What has this got to do with CRU? The data that CRU needs for their data base comes from entities that restrict access to much of their data. And even better, since the UK has submitted an exception for additional data, some nations that otherwise would provide data without question will not provide data to the UK. I know this from experience, since my nation (Iceland) did send in such conditions and for years I had problem getting certain data from the US.
The ideal, that all data should be free and open is unfortunately not adhered to by a large portion of the meteorological community. Probably only a small portion of the CRU data is “locked” but the end effect is that all their data becomes closed. It is not their fault, and I am sure that they dislike them as much as any other researcher who has tried to get access to all data from stations in region X in country Y.
These restrictions end up by wasting resources and hurting everyone. The research community (CRU included) and the public are the victims. If you don’t like it, write to you NMSs and urge them to open all their data.
I can update (further) this if there is demand. Please let me know in the comments, which, as always, should be substantive, non-insulting and on topic.
Comments continue here.
Patrick 027 says
(A little humor)
I wonder why some contrarians haven’t jumped to the much less obvious conclusion (rozaR s’maccO – backwards) that these emails are not a result mainly of changes in solar activity. Fossil fuel energy supplied to the computers is from the sun, and cosmic rays could certainly affect electronic equipment. Why should anyone infer human behavior from these emails – after all, they can’t predict what P. Jones will have for breakfast tomorrow morning, so how could they possibly know what his job description is?
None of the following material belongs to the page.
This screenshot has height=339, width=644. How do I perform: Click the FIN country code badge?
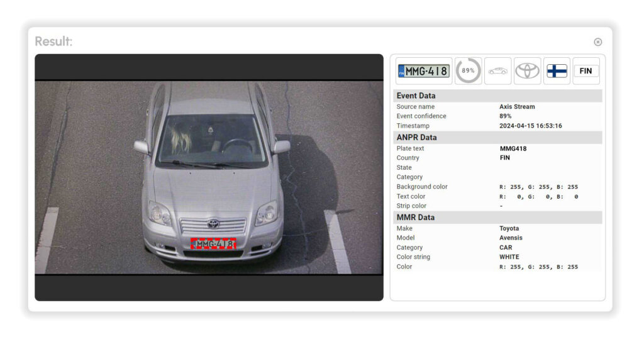coord(586,71)
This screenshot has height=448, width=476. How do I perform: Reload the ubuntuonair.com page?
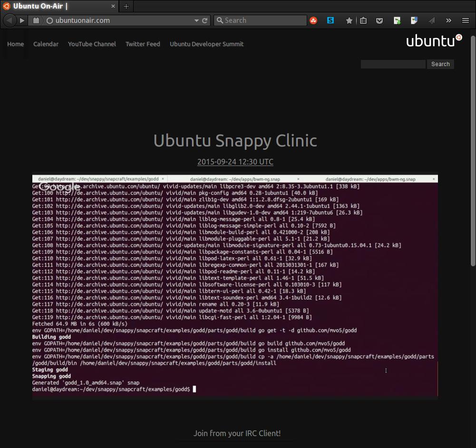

There are some neural networks in the heads of scientists that have yet to be fully described – the anthropic models are incomplete and can’t reproduce the Hoola Hoop fad in simulations! And sensitivity to emails is only 0.9 times what it was thought to have been. Which means it is really only 0.9*0.9*0.9*0.9 … about 0.3 times what it was thought to have been. Not to mention that having more emails automatically boosts the rate of scientific discovery, regardless of content, or of funding for labs, computers, and satellites! In fact, the internet can’t have any net effect on our lives, because people managed to survive the Stone age. There have been changes in emails in the past, so people sending emails now can’t be responsible for them. Climate science has been around for over 100 years, while emails have been around a fraction of that time – clearly, emails cannot have any affect on science; science causes emails. Besides which, the Second Law of Infodynamics dictates that emails can only flow in one direction, so any back-and-forth must be a fraud – and anyone who says otherwise must have delusions of grandeur! (The first law of Infodynamics requires that information has to come from somewhere, and since the exchange of emails results in accumulation of information, this violates physics). An email can’t even really exist – if you print it out, it looks different on paper than on screen. And we don’t really know they’re from the UK, so we should assume these were written in Aramaic. Hey, they don’t make any sense at all in Aramaic. I guess these people don’t know any language at all, since in Aramaic, it is all gibberish. Anyway, the vast majority of all emails are written about volcanic eruptions and have nothing to due with climatology (please ignore contradiction with beginning of paragraph).
Joe V. says
Gavin, in your response
-[Response: With all due respect you have things very confused. Nothing depends on the 12 trees in the Yamal record. Toss them out completely if you aren’t happy with them. The instrumental temperature records are plenty enough to demonstrate the warming since then without recourse to trees. You don’t like dendroclimatology at all? Fine, toss that too. It just isn’t that key to anything important (see here). And I think you may be a little confused about CRU does – they chiefly collate one version of the instrumental temperature data. They don’t make projections, and they don’t have one of the main climate models. Your statement about vineyards in the medieval period is very out of date as well. In fact, your whole argument neglects the fact that CRU are just a very small part of the climate science establishment, and every single one of their important contributions has been replicated by independent groups around the world. – gavin]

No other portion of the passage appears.